What is required>
When the string "resolution" is part of a line in the data below, report the whole line.

Provided records>
○ ○ ○ ○
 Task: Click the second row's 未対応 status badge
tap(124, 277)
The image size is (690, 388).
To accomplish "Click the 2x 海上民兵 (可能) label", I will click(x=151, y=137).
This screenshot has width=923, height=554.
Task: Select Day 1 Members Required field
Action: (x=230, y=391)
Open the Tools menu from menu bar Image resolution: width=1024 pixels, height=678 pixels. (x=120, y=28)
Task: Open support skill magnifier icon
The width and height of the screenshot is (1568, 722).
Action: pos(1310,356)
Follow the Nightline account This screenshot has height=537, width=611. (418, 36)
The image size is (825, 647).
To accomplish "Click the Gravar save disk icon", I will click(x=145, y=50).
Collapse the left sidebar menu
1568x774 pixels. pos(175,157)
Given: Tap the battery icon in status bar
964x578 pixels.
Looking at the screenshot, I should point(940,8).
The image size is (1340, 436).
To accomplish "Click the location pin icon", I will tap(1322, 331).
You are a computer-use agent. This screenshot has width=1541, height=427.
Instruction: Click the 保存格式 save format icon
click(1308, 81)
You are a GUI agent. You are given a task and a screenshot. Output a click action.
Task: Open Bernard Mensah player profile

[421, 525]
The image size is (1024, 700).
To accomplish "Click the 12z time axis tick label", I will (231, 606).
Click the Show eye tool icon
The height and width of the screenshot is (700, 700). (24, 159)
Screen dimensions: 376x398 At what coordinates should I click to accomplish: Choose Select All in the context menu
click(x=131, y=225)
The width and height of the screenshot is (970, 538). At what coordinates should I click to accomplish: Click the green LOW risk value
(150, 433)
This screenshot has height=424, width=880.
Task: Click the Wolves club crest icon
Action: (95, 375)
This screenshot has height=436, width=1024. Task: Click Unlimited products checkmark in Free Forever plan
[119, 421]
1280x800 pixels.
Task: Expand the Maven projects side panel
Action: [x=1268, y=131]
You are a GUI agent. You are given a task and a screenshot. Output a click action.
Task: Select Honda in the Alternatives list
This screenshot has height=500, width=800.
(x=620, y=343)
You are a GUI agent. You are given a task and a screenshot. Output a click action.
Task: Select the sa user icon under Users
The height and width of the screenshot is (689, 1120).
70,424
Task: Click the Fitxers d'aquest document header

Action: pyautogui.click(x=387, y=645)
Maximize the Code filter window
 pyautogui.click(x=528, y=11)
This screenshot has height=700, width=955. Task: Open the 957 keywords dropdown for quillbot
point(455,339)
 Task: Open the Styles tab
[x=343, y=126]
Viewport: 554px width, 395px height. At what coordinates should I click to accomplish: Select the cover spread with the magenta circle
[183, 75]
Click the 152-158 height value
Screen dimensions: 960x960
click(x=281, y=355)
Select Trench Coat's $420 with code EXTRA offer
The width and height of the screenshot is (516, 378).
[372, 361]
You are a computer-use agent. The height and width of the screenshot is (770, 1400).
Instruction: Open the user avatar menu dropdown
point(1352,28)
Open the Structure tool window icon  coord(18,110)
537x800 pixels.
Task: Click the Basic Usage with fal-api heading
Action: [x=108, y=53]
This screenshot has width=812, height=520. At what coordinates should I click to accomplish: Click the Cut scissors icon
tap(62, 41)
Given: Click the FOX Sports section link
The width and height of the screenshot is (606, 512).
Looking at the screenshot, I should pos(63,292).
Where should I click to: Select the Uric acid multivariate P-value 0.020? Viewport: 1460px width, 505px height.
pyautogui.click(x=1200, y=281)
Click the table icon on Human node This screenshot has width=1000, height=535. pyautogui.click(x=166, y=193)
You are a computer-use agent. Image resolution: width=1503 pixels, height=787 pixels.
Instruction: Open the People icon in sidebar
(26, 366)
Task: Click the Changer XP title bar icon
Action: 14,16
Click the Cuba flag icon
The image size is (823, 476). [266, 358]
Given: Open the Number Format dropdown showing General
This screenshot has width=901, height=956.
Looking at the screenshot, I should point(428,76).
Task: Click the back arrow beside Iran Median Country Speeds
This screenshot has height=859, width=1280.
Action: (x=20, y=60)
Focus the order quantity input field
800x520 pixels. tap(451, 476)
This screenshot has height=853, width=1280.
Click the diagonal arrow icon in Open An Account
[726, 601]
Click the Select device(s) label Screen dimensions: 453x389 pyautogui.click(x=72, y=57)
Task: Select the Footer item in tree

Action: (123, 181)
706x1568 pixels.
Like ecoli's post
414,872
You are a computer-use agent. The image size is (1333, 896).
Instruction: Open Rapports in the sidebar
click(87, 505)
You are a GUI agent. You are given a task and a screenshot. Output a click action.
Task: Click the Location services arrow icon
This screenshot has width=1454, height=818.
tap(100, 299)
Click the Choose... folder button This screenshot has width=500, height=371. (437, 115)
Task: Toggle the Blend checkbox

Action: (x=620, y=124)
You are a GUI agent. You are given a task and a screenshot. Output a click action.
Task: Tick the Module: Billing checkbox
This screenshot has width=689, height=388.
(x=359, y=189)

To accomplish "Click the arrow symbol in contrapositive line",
○ ○ ○ ○
Response below>
Open the Tools menu from menu bar Image resolution: width=1024 pixels, height=678 pixels. (x=120, y=28)
You are a computer-use agent. Image resolution: width=1503 pixels, height=787 pixels.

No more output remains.